▸ Required work
Using the data below, copy each line that includes the word "computer".

▸ Data extracts
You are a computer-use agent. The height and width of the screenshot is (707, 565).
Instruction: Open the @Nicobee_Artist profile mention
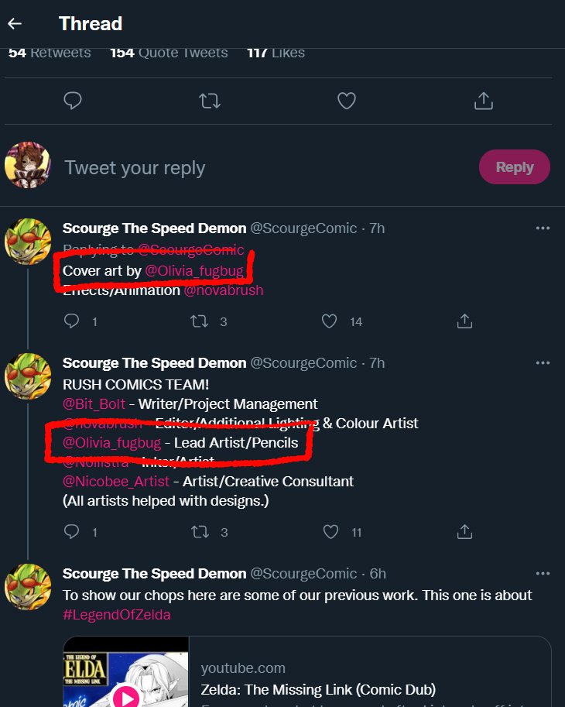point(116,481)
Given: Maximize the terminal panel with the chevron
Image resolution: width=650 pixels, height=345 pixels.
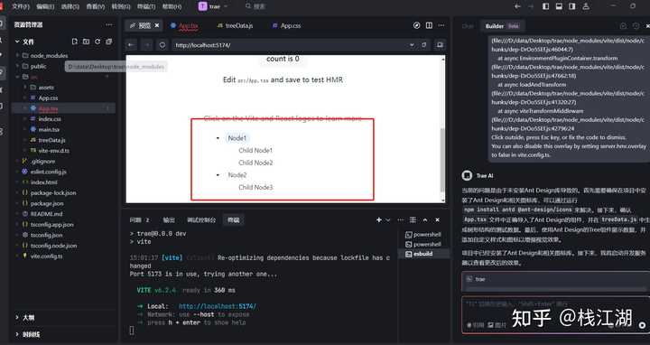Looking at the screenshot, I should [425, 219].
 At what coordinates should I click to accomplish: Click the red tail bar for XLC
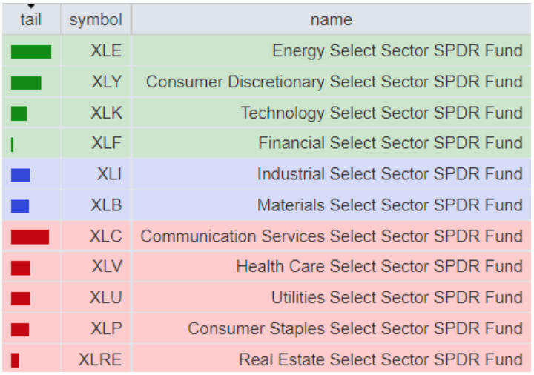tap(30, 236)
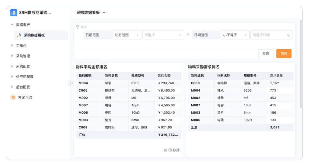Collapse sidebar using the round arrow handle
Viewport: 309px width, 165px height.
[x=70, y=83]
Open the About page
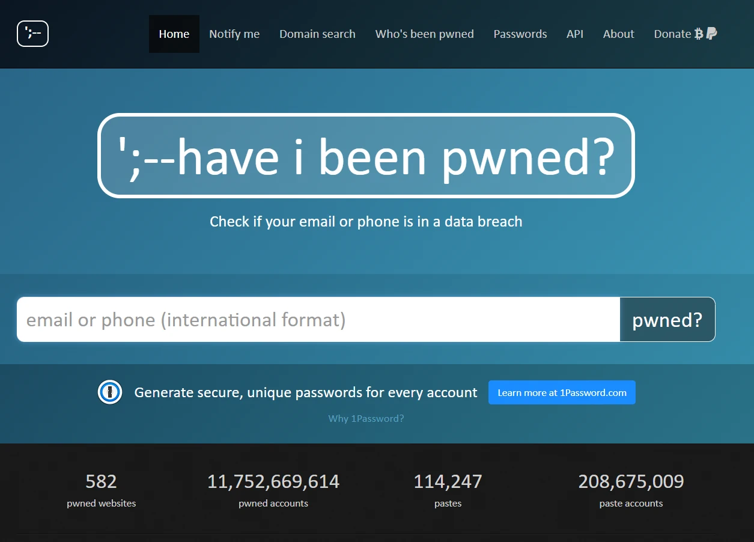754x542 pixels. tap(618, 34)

==

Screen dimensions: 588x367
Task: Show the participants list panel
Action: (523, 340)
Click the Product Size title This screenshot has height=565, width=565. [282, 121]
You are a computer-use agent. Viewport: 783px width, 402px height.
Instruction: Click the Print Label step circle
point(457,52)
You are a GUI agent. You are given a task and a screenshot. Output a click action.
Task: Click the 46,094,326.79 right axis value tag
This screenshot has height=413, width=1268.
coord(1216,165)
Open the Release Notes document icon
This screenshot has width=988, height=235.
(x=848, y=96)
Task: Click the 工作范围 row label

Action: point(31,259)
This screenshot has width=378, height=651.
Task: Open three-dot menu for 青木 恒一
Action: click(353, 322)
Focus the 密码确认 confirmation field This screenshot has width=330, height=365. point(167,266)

--

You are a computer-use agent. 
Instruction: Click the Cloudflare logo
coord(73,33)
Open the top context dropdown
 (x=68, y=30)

▸ Solution
You are a computer-use agent. The height and width of the screenshot is (707, 565).
You are a computer-use agent. Viewport: 783px width, 402px height.
You are a computer-use agent. 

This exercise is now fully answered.